--- Exercise materials Enclosed Below ---

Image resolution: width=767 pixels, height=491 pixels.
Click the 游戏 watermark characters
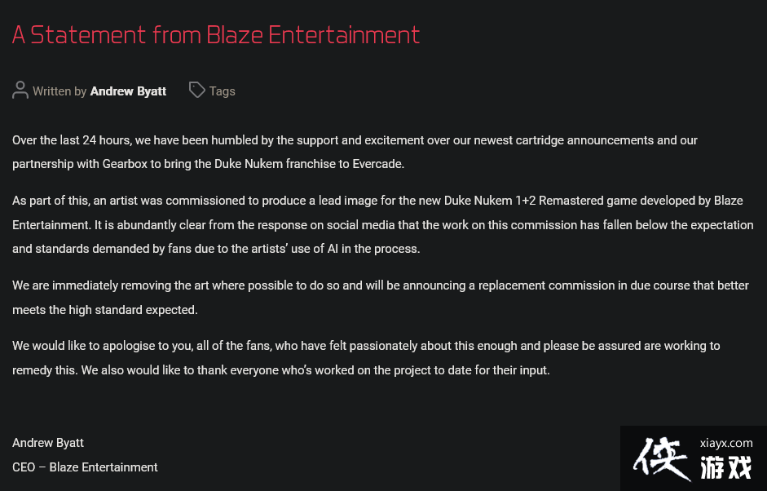click(725, 467)
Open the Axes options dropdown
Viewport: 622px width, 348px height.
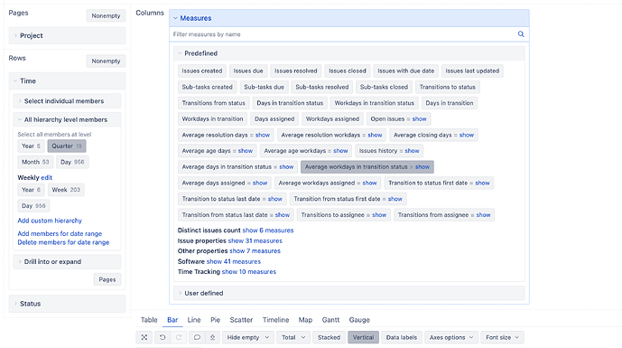point(451,337)

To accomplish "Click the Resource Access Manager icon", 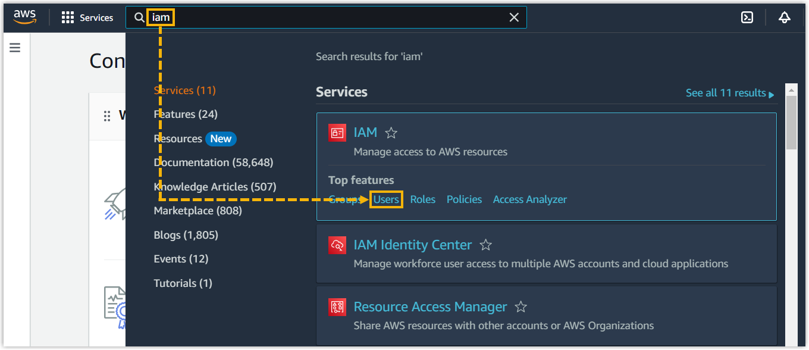I will point(337,307).
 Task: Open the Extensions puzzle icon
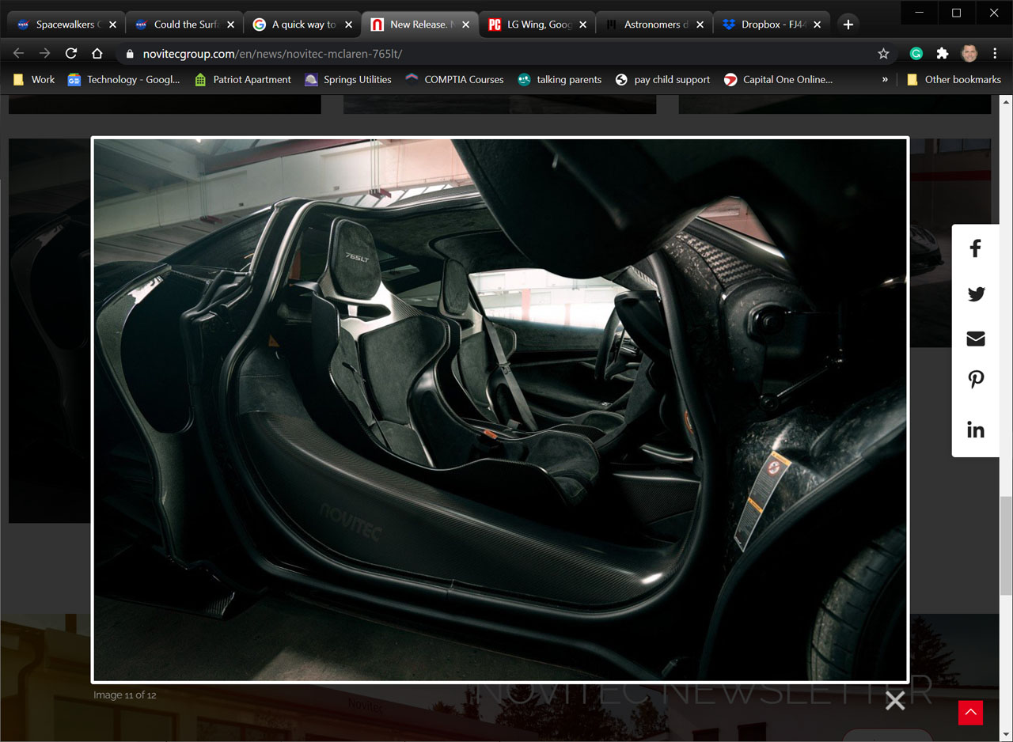tap(942, 53)
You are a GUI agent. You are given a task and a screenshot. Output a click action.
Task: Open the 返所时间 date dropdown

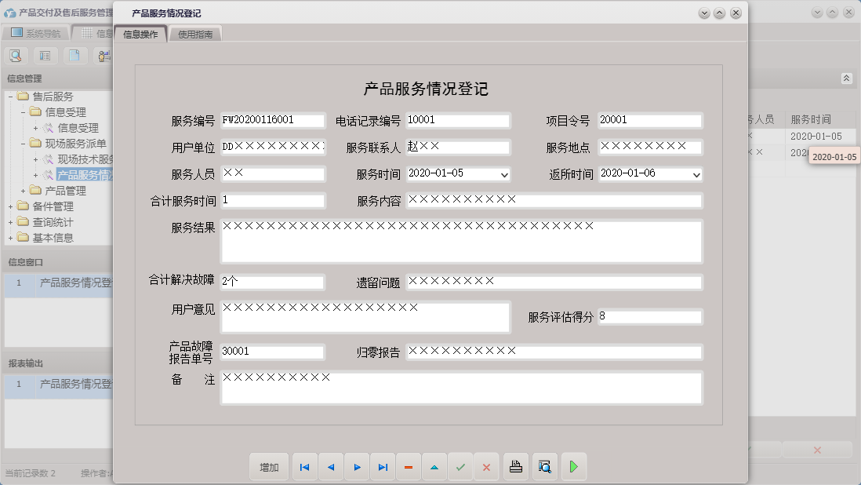[696, 175]
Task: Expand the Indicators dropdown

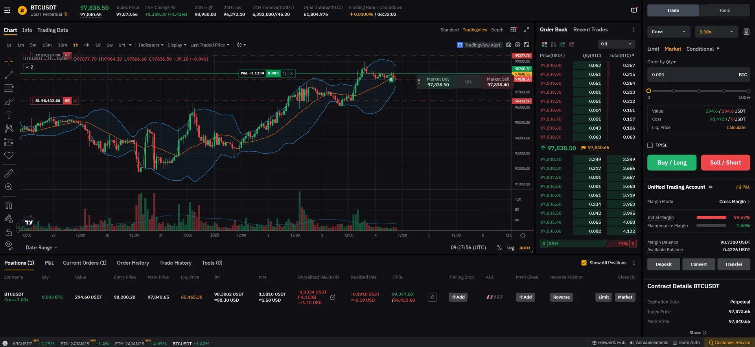Action: [151, 45]
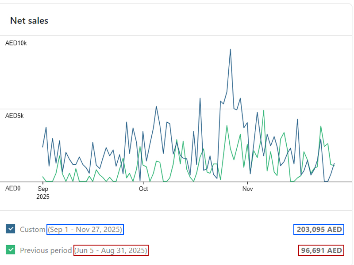The image size is (354, 265).
Task: Click the Custom legend label
Action: click(x=32, y=230)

--- End of Enclosed Exercise materials ---

• **Task instructions**: Beginning with the line that holds "You are a GUI", output each line to the end of the material above, exactly, omitting the pictures.

• **Answer space**:
You are a GUI agent. You are given a task and a screenshot. Output a click action.
Task: Open the 返所时间 date dropdown

[696, 175]
Task: Expand the Indicators dropdown

Action: [151, 45]
The image size is (354, 265).
Task: Click the Custom legend label
Action: click(x=32, y=230)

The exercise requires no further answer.